A Day in Jackson — or Jackson Hole — I’m not sure which title is more accurate.
First and foremost, I was able to make an afternoon appointment at the spa. [angels singing]
Then, I went across the street to the National Elk Refuge visitor’s centre and gift shop. It actually has a really long title that includes Grand Teton National Park and Yellowstone National Park. It was the first place I finally found a bumper sticker for this trip. I never did find one for Denver (probably because I didn’t go into the cheesy gift shops). I’m going to have to see if I can order state bumper stickers online.
I then drove through town to the Elk Refuge Road. The map makes the road look a heck of a lot longer, but it was still nice. (You can also buy tickets for sleigh rides through the refuge.) I saw a lone bison quite far from the road. I’m pretty sure it was a bison, probably a young male. Then I saw a herd of mountain goats up on a cliff. Then I saw some pronghorns (I saw hundreds of them on the way down). On the way back to the entrance, I saw the mountain goats on the road — they’re bigger than you’d think when you see them up close. Then I saw a coyote eating a dead animal of some kind. He was up a hill, so it was hard to see what he was eating, other than it looked like there was plenty left for him to scavenge. He was there for quite some time having a feast, but he sure had to work hard to rip pieces off!
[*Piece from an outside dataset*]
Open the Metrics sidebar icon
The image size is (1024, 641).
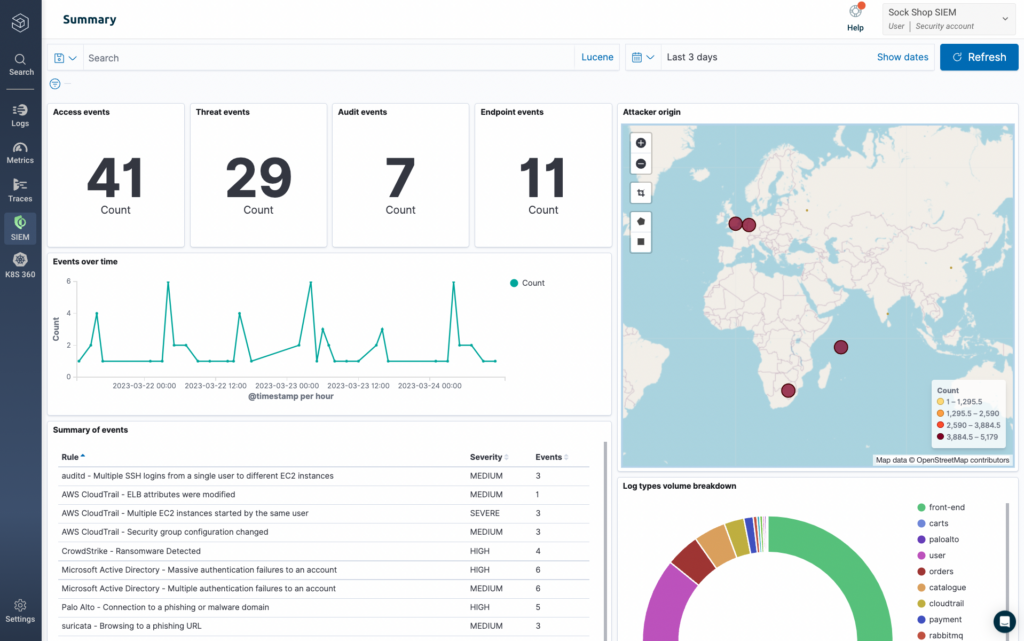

Then I drove downtown, parked, and wandered around. I wore my winter boots today, the first time on this entire trip! And I wore my fleece-lined pants, but I don’t think I needed them. It wasn’t cold enough for a hat or gloves, but it was snowing. I popped into a couple of stores, including one that had stuffed squirrels in various poses! I also popped into the Eddie Bauer because they were having a great sale and I had a coupon. I tried to find a place to eat, but nothing appealed to me, so I drove up the road into Grand Teton National Park.
Because of the blowing snow, it was hard to see much of the landscape, but this part of the road must have been in some sort of valley. Two things I noticed that stood out — the Jackson Hole Airport is big enough for jets, and, there are a LOT of private houses inside the park (all spread out, not in a townsite like Banff or Jasper).
I then went back to the hotel for my spa appointment. I had a massage and a facial. Both were beyond awesome. I feel so much better now than I did yesterday. And I think I’ll have a much better trip tomorrow now that I’m refreshed.
After my appointment, I went down the street to Merry Piglets, a Mexican place recommended to me. Can you guess what I had? (My Mom would know!) AND I had a strawberry margarita — OMG, it was SO good. I wish I could get a non-alcoholic strawberry margarita to bring with me on my drive! Thankfully tonight’s dinner made up for last night’s dinner.
[It’s getting harder and harder to get the N key to work.]
When I got back to my room, I checked the road condition maps AGAIN. I now have one for Wyoming, another for Idaho, one for Montana, and a last one for Alberta. Ironically, the further north you go, the drier and better the roads are! It appears that the only major issue I may have tomorrow is the drive over the Teton Pass, which goes from Jackson to Idaho. It’s the fastest way over the mountains and up to Montana from here.
For those who aren’t aware, unlike Canada, the roads in US National Parks are mainly closed in the winter. The fastest way north would actually be to go right up through Grand Teton and Yellowstone National Parks, but all the roads are closed. Therefore, I have to either drive around Yellowstone on the east or the west. Since I’m already south and a little west of the park, it makes sense to go around it on the west side. But it means I have to get over the mountains first.
As of this afternoon, I wasn’t foreseeing a problem. But as of tonight, I’m not sure! They’re predicting a lot of snow tonight and tomorrow (although it’s less than what they were predicting yesterday). Apparently, the Teton Pass has some avalanche areas the avalanche people are worried about, so they’ve decided to do some avalanche clearing at 3am. That means the road is closed starting at 3am, until they’re done cleaning up. I found an old news article for when they did this before, and it may only be closed for a couple of hours, so I might be fine. BUT, if it’s still closed by 9am, I’m in trouble.
PLUS, the restrictions are quite severe on the Teton Pass. No trailers. No vehicles over 60,000 GVW. And they have “Chain Law 1” in effect. Apparently this means you can only use the road IF you have one of the three: chains, snow tires, or all wheel drive. (I have both snow tires AND all wheel drive, so I’m fine.) You’d think this would mean the route would be fairly clear of vehicles … but I’m not sure.
I’ll have to wait until I get up to check if the road is open and what the most current conditions are.